PROVIDED TEXT:
*-*-*
Computer Vision - Homework 4

Group: IA-1B

The collected data for this homework can be found at data and calibration_pictures.

1. Finding the projection matrices

In order to find the projection matrices we have to solve the following equation:

$x = K[R|t] X$ Where:

$x$ is the image coordonates in homogenous coordonates
$K$ is the camera matrix
$R$ is the rotation matrix
$t$ is the translation vector
$X$ is the world coordonates in homogenous coordonates

We can rewrite the equation as:

$$[\lambda x_1, \lambda x_2, \lambda] = \begin{bmatrix} f_x & 0 & c_x \\\ 0 & f_y & c_y \\\ 0 & 0 & 1 \end{bmatrix} \begin{bmatrix} r_{11} & r_{12} & r_{13} & t_1 \\\ r_{21} & r_{22} & r_{23} & t_2 \\\ r_{31} & r_{32} & r_{33} & t_3 \end{bmatrix} \begin{bmatrix} X_1 \\\ X_2 \\\ X_3 \\\ 1 \end{bmatrix}\$$$

We can rewrite the equation as:

$$\begin{bmatrix} \lambda x_1 \\\ \lambda x_2 \\\ \lambda \end{bmatrix} = \begin{bmatrix} f_x r_{11} + c_x r_{31} & f_x r_{12} + c_x r_{32} & f_x r_{13} + c_x r_{33} & f_x t_1 + c_x t_3 \\\ f_y r_{21} + c_y r_{31} & f_y r_{22} + c_y r_{32} & f_y r_{23} + c_y r_{33} & f_y t_2 + c_y t_3 \\\ r_{31} & r_{32} & r_{33} & t_3 \end{bmatrix} \begin{bmatrix} X_1 \\\ X_2 \\\ X_3 \\\ 1 \end{bmatrix}\$$$

And to solve it by least squares we can rewrite it as follows:

$\lambda x_{i} = P X_i$

This can be rewritten as:

$$\$\lambda x_{i} = \begin{bmatrix} p_{i1} & p_{i2} & p_{i3} & p_{i4} \\\ p_{i5} & p_{i6} & p_{i7} & p_{i8} \\\ p_{i9} & p_{i10} & p_{i11} & p_{i12} \end{bmatrix} \begin{bmatrix} X_1 \\ X_2 \\\ X_3 \\\ 1 \end{bmatrix}\$$$

$x_{i} * P X_i = 0$

$$\begin{bmatrix} 0 && -X_i^T && y_iX_i^T \\\ X_i^T && 0 && -x_iX_i^T \\\ -y_iX_i^T && x_iX_i^T && 0 \end{bmatrix} \begin{bmatrix} P1 \\\ P2 \\\ P3 \end{bmatrix} = 0\$$$

A simpler form of the equation is:

$A p = 0$

Where:

$A$ is a matrix of size $2n \times 12$
$p$ is a vector of size $12 \times 1$

The solution is done by minimizing the following equation:

$||Ap||^2$

This is done by firstly collecting data from the box and the mesured points on the sides of the box. The data was collected by drawing a dot and then mesuring the distance from the dot to the selected point as the world coordonates.
*-*-*
MATERIAL PROVIDED:
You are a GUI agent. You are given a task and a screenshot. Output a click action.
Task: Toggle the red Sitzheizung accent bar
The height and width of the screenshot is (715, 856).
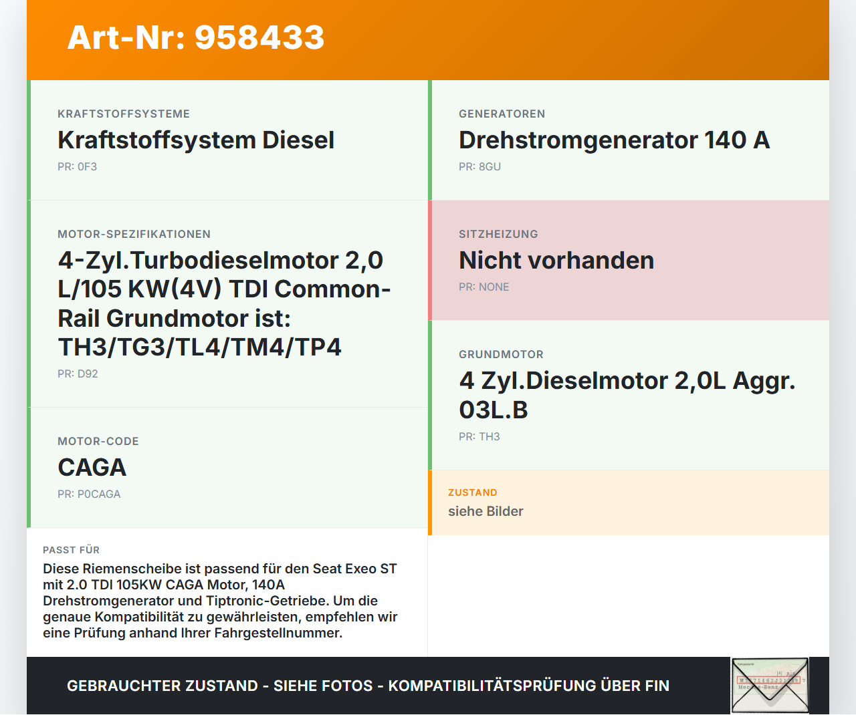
*-*-*
WORK INSTRUCTIONS:
Copy out the full computer vision homework text on projection matrices, word for word.

EXERCISE OUTPUT:
Computer Vision - Homework 4

Group: IA-1B

The collected data for this homework can be found at data and calibration_pictures.

1. Finding the projection matrices

In order to find the projection matrices we have to solve the following equation:

$x = K[R|t] X$ Where:

$x$ is the image coordonates in homogenous coordonates
$K$ is the camera matrix
$R$ is the rotation matrix
$t$ is the translation vector
$X$ is the world coordonates in homogenous coordonates

We can rewrite the equation as:

$$[\lambda x_1, \lambda x_2, \lambda] = \begin{bmatrix} f_x & 0 & c_x \\\ 0 & f_y & c_y \\\ 0 & 0 & 1 \end{bmatrix} \begin{bmatrix} r_{11} & r_{12} & r_{13} & t_1 \\\ r_{21} & r_{22} & r_{23} & t_2 \\\ r_{31} & r_{32} & r_{33} & t_3 \end{bmatrix} \begin{bmatrix} X_1 \\\ X_2 \\\ X_3 \\\ 1 \end{bmatrix}\$$$

We can rewrite the equation as:

$$\begin{bmatrix} \lambda x_1 \\\ \lambda x_2 \\\ \lambda \end{bmatrix} = \begin{bmatrix} f_x r_{11} + c_x r_{31} & f_x r_{12} + c_x r_{32} & f_x r_{13} + c_x r_{33} & f_x t_1 + c_x t_3 \\\ f_y r_{21} + c_y r_{31} & f_y r_{22} + c_y r_{32} & f_y r_{23} + c_y r_{33} & f_y t_2 + c_y t_3 \\\ r_{31} & r_{32} & r_{33} & t_3 \end{bmatrix} \begin{bmatrix} X_1 \\\ X_2 \\\ X_3 \\\ 1 \end{bmatrix}\$$$

And to solve it by least squares we can rewrite it as follows:

$\lambda x_{i} = P X_i$

This can be rewritten as:

$$\$\lambda x_{i} = \begin{bmatrix} p_{i1} & p_{i2} & p_{i3} & p_{i4} \\\ p_{i5} & p_{i6} & p_{i7} & p_{i8} \\\ p_{i9} & p_{i10} & p_{i11} & p_{i12} \end{bmatrix} \begin{bmatrix} X_1 \\ X_2 \\\ X_3 \\\ 1 \end{bmatrix}\$$$

$x_{i} * P X_i = 0$

$$\begin{bmatrix} 0 && -X_i^T && y_iX_i^T \\\ X_i^T && 0 && -x_iX_i^T \\\ -y_iX_i^T && x_iX_i^T && 0 \end{bmatrix} \begin{bmatrix} P1 \\\ P2 \\\ P3 \end{bmatrix} = 0\$$$

A simpler form of the equation is:

$A p = 0$

Where:

$A$ is a matrix of size $2n \times 12$
$p$ is a vector of size $12 \times 1$

The solution is done by minimizing the following equation:

$||Ap||^2$

This is done by firstly collecting data from the box and the mesured points on the sides of the box. The data was collected by drawing a dot and then mesuring the distance from the dot to the selected point as the world coordonates.